Haggling over the wording of a statement to be issued at the end of the proposed Brussels meeting is continuing apace, the sources said. Turkey insists that it contain references to the aforesaid Syrian Kurdish armed and political groups as “terrorists,” the sources said. Both have refused to yield on that point so far, not least because the Kurdish-led Syrian Democratic Forces are the US-led coalition’s top ally in Syria in the fight against the Islamic State.

“[Turkish President Recip Tayyip] Erdogan and his people find themselves encouraged by Stoltenberg’s appeasing stance and are asking for more without offering any commitment in exchange,” one of the sources speaking not for attribution told Al-Monitor.

The optimum scenario for Madrid as things currently stand, the source added, is that Erdogan “will give a positive signal that the accession talks can be launched and that an accession protocol can then be signed at a later date.”

This marks a significant step back from what the United States and other leading alliance members had originally hoped for. This was reflected in US Secretary of State Tony Blinken’s upbeat comments in May that the differences between Turkey and the Nordic states would likely be resolved in time for the summit.

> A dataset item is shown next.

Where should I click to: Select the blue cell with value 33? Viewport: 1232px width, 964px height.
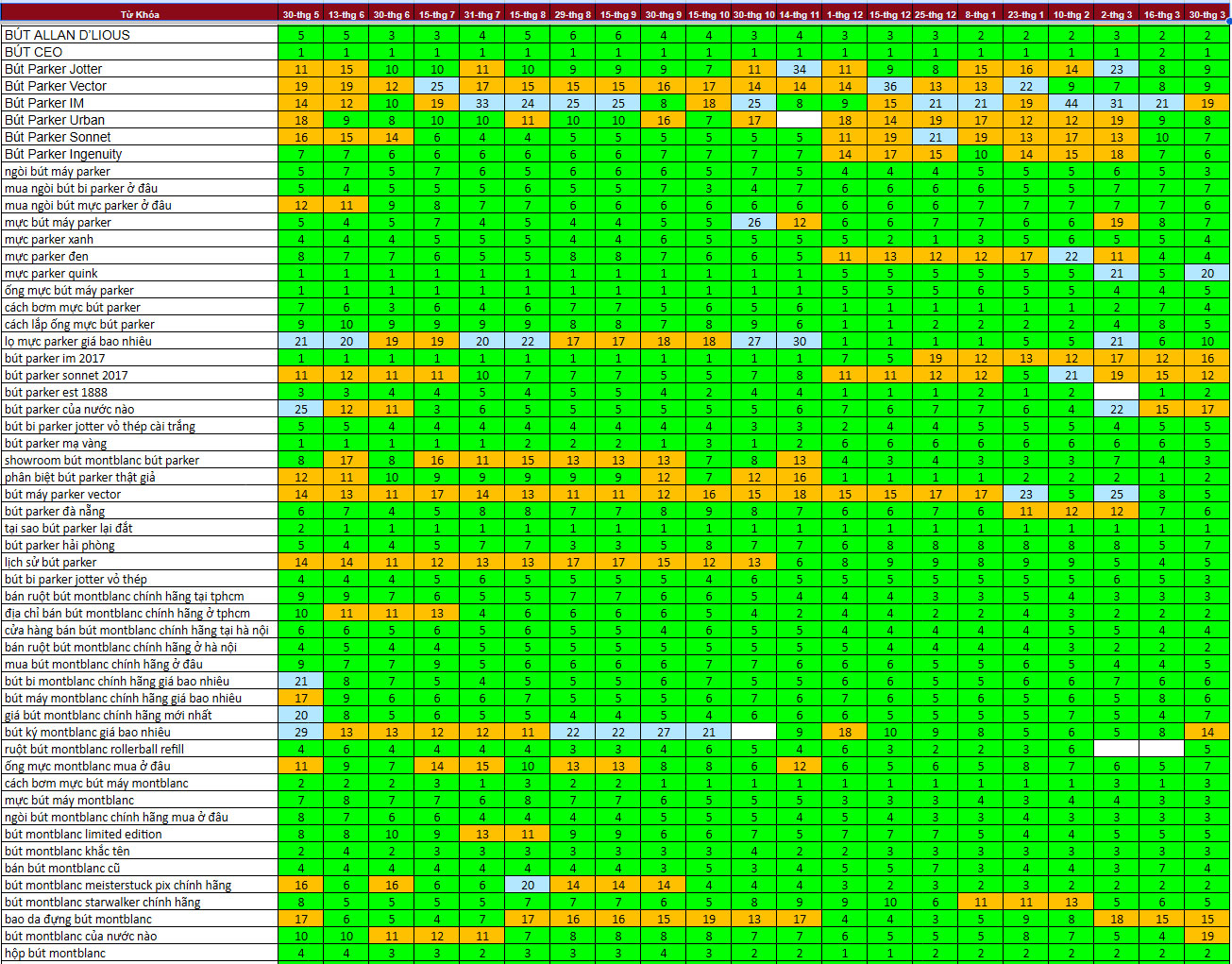coord(482,103)
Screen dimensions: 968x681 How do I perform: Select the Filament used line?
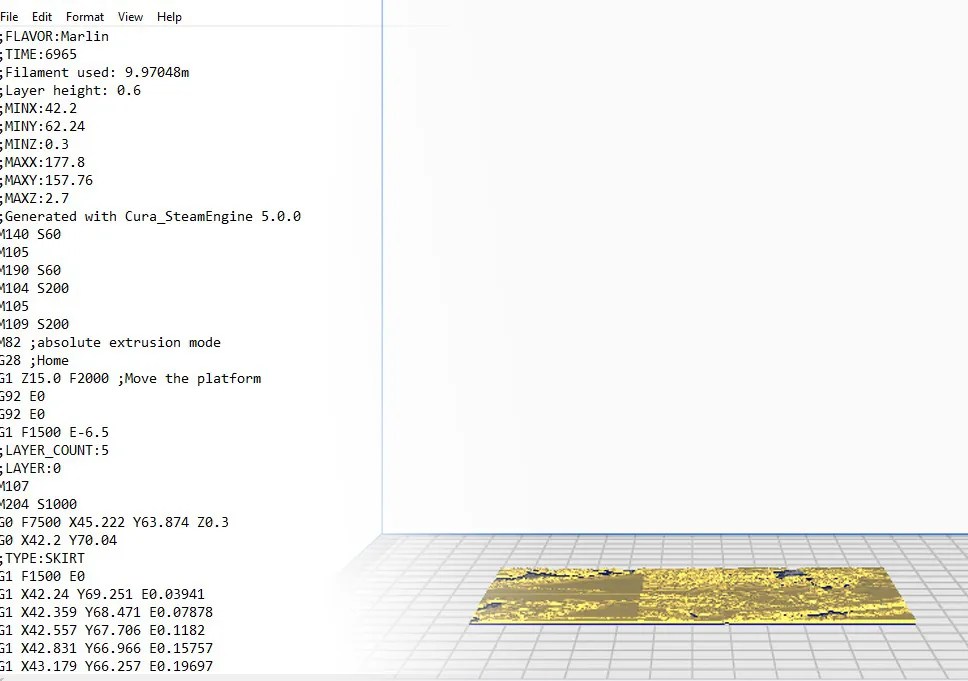coord(95,72)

The plan was that NATO ministers would welcome Sweden and Finland as invitees to Madrid and sign accession protocols permitting both to become parties to the alliance’s 1949 founding treaty before the summit. The Nordic nations duly made their applications for membership on May 18, ending decades of neutrality and believing Ankara to be on board, only for Erdogan to do a U-turn and pile on a slew of demands that contradict their democratic principles. The accession protocols were to have been signed 10 days after the applications were handed in. “But because of what Turkey did, not only were the protocols not signed, the accession talks did not start, so we actually moved backward,” the source said.

Sweden’s and Finland’s memberships in NATO are strategic priorities for the Biden administration and NATO in line with efforts to contain Russian aggression in the wake of its invasion of Ukraine. Foreign Secretary Truss was in Ankara today along with Defense Minister Ben Wallace to lobby Ankara on the issue as well as to discuss ways to ship Ukrainian grain via the Black Sea to avert a global food crisis.

Washington has thus far refused to step into to the fray, saying it’s up to Sweden and Finland to resolve their differences with Ankara. However, should Erdogan persist in his obduracy, the Biden administration will likely ditch efforts to secure congressional approval for the sale of F-16 fighter jets to Turkey. The proposed sale that has the State Department’s backing is seen as a key measure to improve ties with Ankara and Washington, which have frayed over Turkey’s acquisition of Russian S-400 missile batteries and the United States’ continued support for Syrian Kurdish groups.

That said, murmurs of a “tipping point” in NATO-Turkish relations — with Turkey being “punished” — show no sign of materializing any time in the near future, at least not over Sweden and Finland. Besides, there is no mechanism within NATO to kick out its members, though some are advocating that one should be introduced.

Turkey has been systematically violating many of the alliance’s principles, notably respect for human rights, for decades, and long before Erdogan came to power. Either way, Erdogan’s actions have cemented the view in Western capitals that Turkey creates far more problems than it solves as conveyed by Al-Monitor contributor Cengiz Candar. Yet Stoltenberg continues to engage in what one Western ambassador labeled “zweckoptimismus,” which is German for “determined optimism.”

In the meantime, “Having pushed things this far, Erdogan seems unlikely to back down without the kind of concessions or pressure that, to my knowledge at least, NATO hasn’t put forward,” said Nicholas Danforth, a Washington-based analyst of Turkish affairs and author of the recently published “The Remaking of Republican Turkey: Memory and Modernity Since the Fall of the Ottoman Empire.” “Both sides appear willing to play the long game,” Danforth told Al-Monitor. “At best, a compromise might be reached to keep up appearances and to preserve the image of NATO unity with positive language about Nordic accession in return for equally rhetorical concessions to Ankara,” he added.